# minor characters names



## valiant12 (Jan 26, 2016)

How do you name your minor character ? There are a lot of minor characters in the book which I'm writing at the moment and I have run out of cool unique names for  the characters. 
At the moment I need a name for a white  40 something male character. He also need a family name. The character is wise and mature but he is kinda boring.
I also need first and last name for a female character. She can be described as very prim and proper.


----------



## Garren Jacobsen (Jan 26, 2016)

For myself, I just smash sounds together until I find a neat sounding name. I usually start with sounds that are parts of names and then hand wave myself into a naming convention. Like I have a character in one WIP called Bertraud. I got that from smashing what my niece used to say my Dad's middle name was (Bernardo, which is close to Reynard I guess) and Lestraud. I liked the sound of it and said I'll keep that.
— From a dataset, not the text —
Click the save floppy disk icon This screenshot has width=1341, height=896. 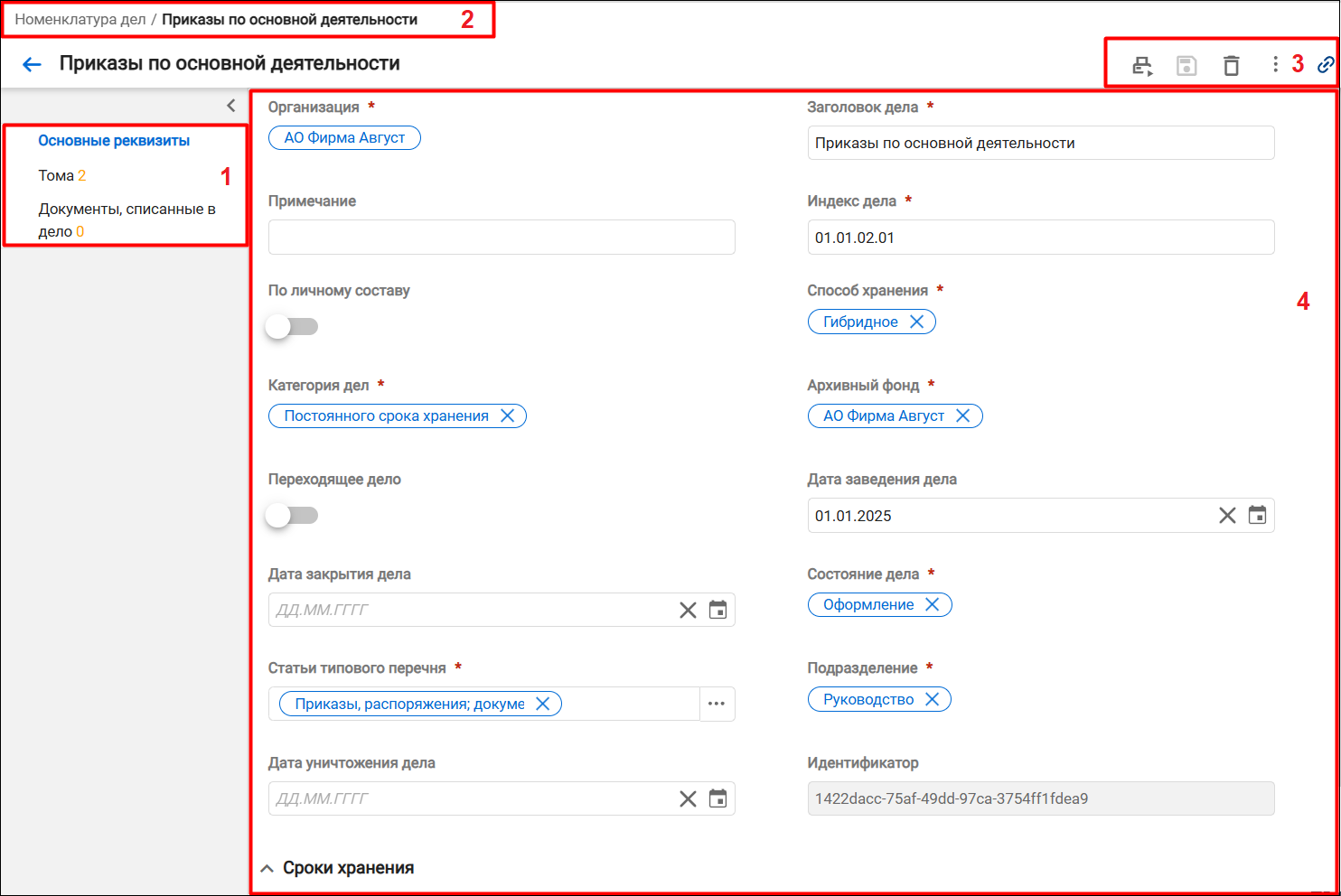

Another is Garren who is an amalgamation of his parents name and I decided that each firstborn son would be named by smashing the first part of each parent's names with the father being first and mother second. This is reversed for daughters. The second child gets the second syllables in the same order. Anything after that the parents just make up and it's usually single syllabic. 
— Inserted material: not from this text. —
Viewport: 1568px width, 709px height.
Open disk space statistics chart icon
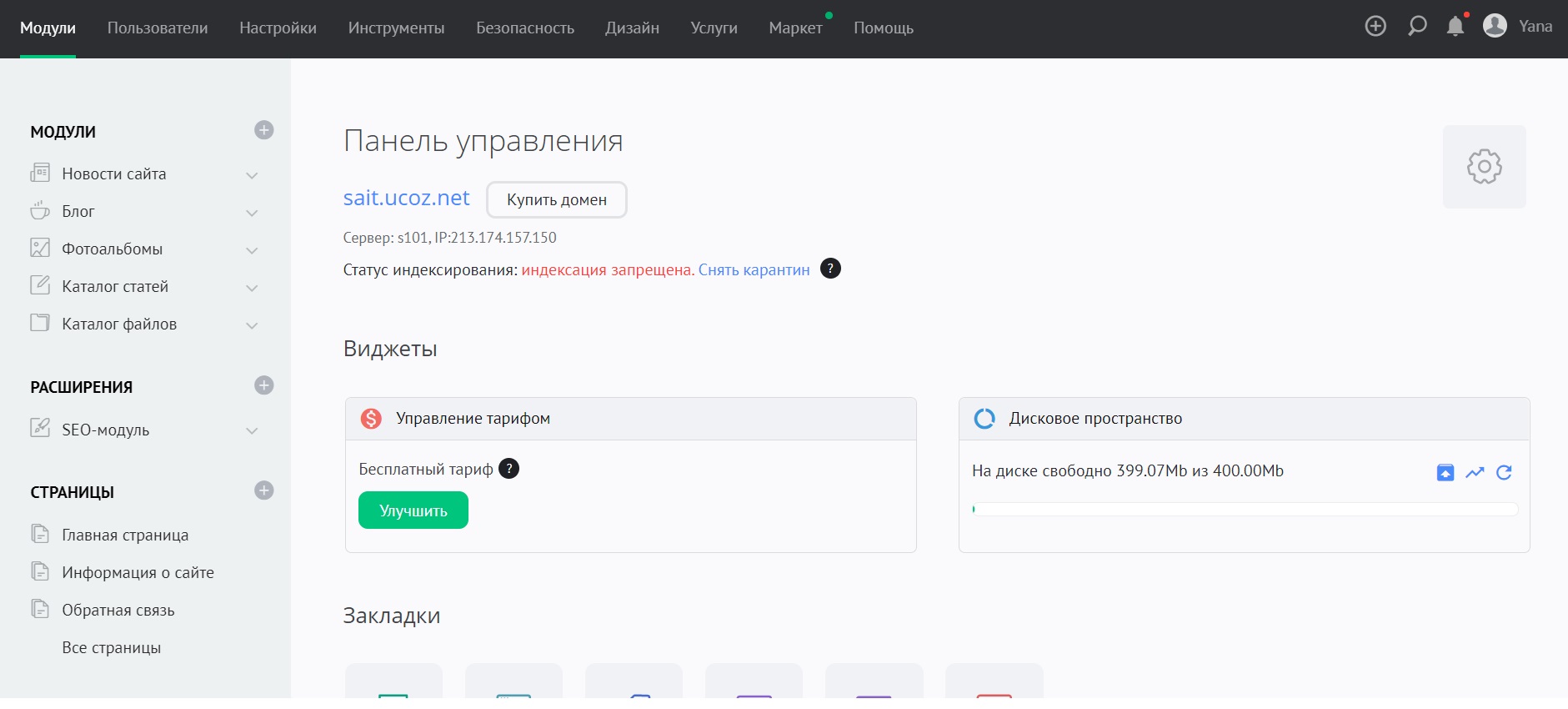tap(1475, 473)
I say just start tossing sounds together and see if that sounds like your character.


----------



## Heliotrope (Jan 26, 2016)

Actually, I prefer typical sounding names for minor characters. When an author throws too many strange names at me all at once I get way too confused and have trouble keeping them all apart... like trying to learn a new language and trying to keep track of what all the new words are referring to. In LOTR he at least kept the same sounds, so I knew if someone was a dwarf based on the sound of the name, but which dwarf? Who knows. I would glaze over until I got back to a name I recognized.


----------



## Garren Jacobsen (Jan 26, 2016)

^ That's a good point. I suppose it depends on how minor a character this is. If it's just a pass by name it would be pretty typical but if it is a more important minor character then I'd go through my naming conventions.


----------



## Drakevarg (Jan 26, 2016)

I keep a list of stock names by appropriate culture, derived semi-randomly from a baby names list, and pair it with an appropriate surname (occupation-based in cultures where that's the convention, heritage (i.e. Johnson, Birgisdottir) where that's typical, location based (von Lichtenstein), etc).

Generally speaking I reserve "Luke Nounverber" style names for important characters or families - such names usually come about from having an impressive reputation. Bob Skullcrusher is called that because he or one of his ancestors had a reputation for crushing skulls. Actually come to think of it, I'm similar with location-based names. I usually reserve those for lords and such. "Jeff von Tinsletown" usually implies "Baron thereof" or something similar.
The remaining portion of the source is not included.